Saved entries:
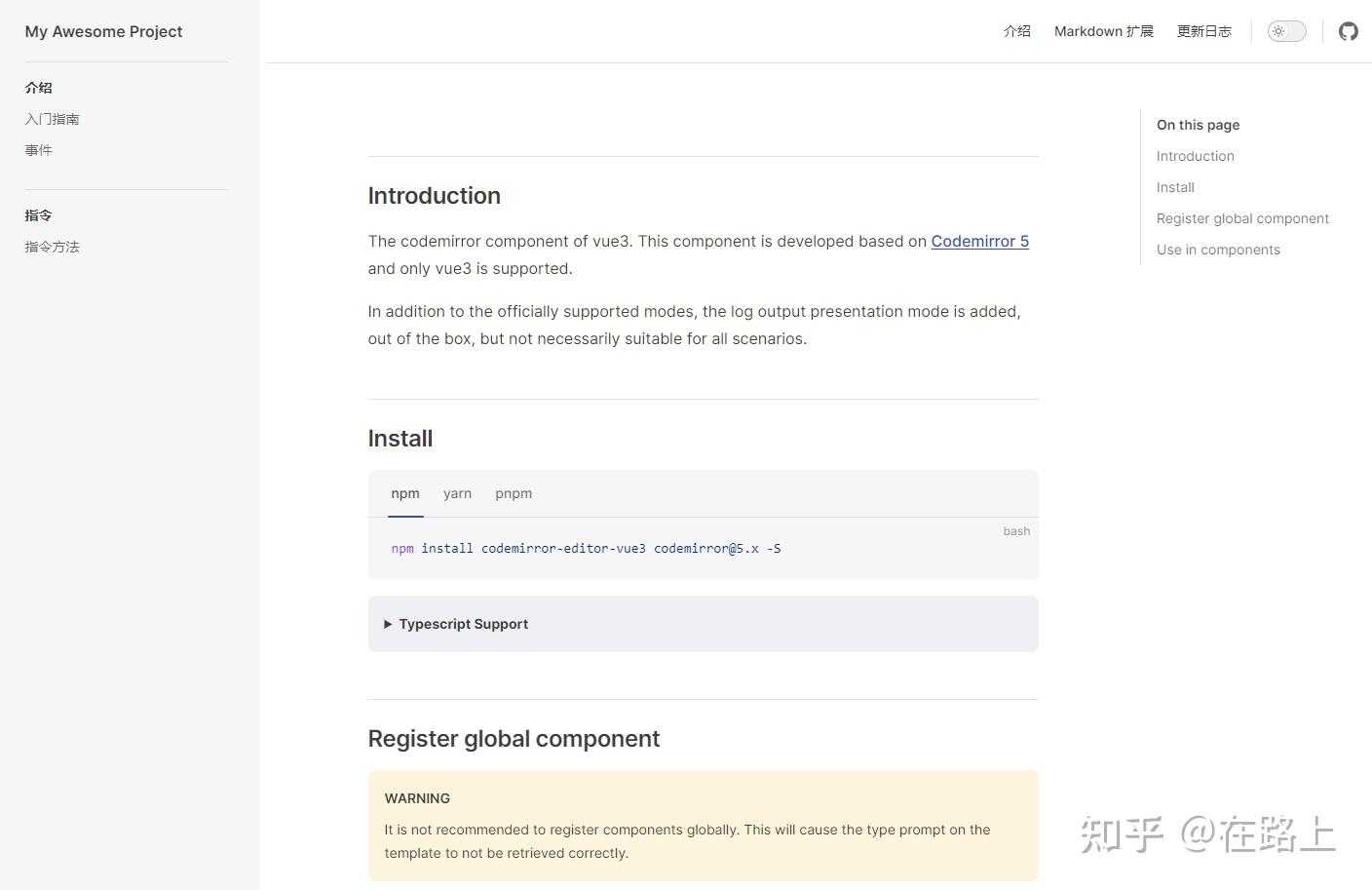The image size is (1372, 890).
Task: Open 入门指南 in the sidebar
Action: [x=52, y=119]
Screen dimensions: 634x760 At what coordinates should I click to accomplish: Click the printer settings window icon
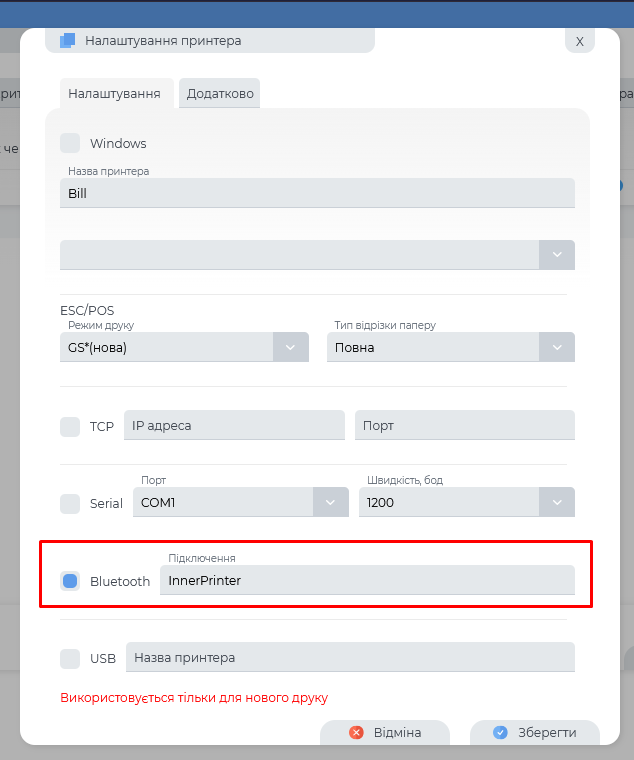(67, 41)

WHAT IS NEEDED: Produce an exact copy of the lines from the line with "Screen dimensions: 634x760" through the last line of the data above, both ends included. No pictures belong in it.

YOUR RESPONSE:
Screen dimensions: 634x760 At what coordinates should I click to accomplish: Click the printer settings window icon
(67, 41)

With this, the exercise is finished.